Jaz: Incredible. The hero we need and deserve.
Anat: Now, dismantling white supremacy is much harder than smashing the patriarchy, because smashing the patriarchy you just kind of baseball bat. (Jaz and Lulav chuckle) Then there's also destabilizing the aristocracy and building the world we want to see.
Lulav: Yeah.
Anat: Which I'm already doing also. You have to do them all in tandem. (Lulav chuckles) But also one at a time.
Jaz: And with buddies.
Anat: You need the buddies. You need the comrades. You know who I don't want? ALLIES. Okay. (Jaz and Lulav laugh) I don't want people who are like, oh yeah, I will help you. No! No, shut up, I don't want your help. You need my help. (Jaz and Lulav laugh delightedly.) Oh my Lord, and you guys are the ones who are so uptight and need everything written down and everything scheduled and everything to happen right away, according to your terms. It's like, relax, please, because I'm trying to enjoy my life, which is my latest project.

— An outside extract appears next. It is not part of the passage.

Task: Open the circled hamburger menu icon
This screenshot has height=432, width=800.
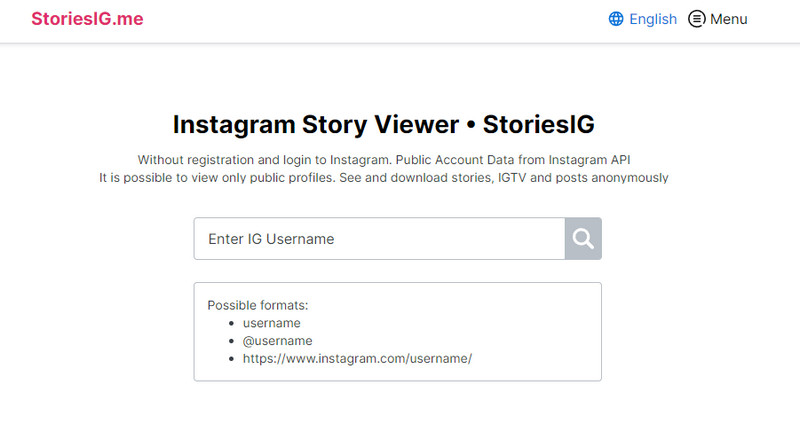Action: coord(696,19)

Lulav: Aw, that's a good project.
Jaz: An amazing project.
Anat: I just started personal training today, so that I can — I don't actually want to punch Nazis, I just want them to back off immediately when they see how jacked I am. (Lulav giggles) They're not even going to see how jacked I am, because I'm going to be wearing a new leather snakeskin coat. (Jaz laughs)
Jaz and Lulav: (overlapping) Amazing.
Anat: Now, more importantly, I'd like to invite all of you Brooklynites to my party. It's my bat mitzvah, okay? I'm 30 going on 13 (Lulav chuckles) and actually, it's parshat Beshalach, so that's the tie in. February 8th, it's above Izzy Rose, in Brooklyn. It's at the Brooklyn Bazaar office. Ten pm till late. There's a $15 cover for food and drink and entertainment.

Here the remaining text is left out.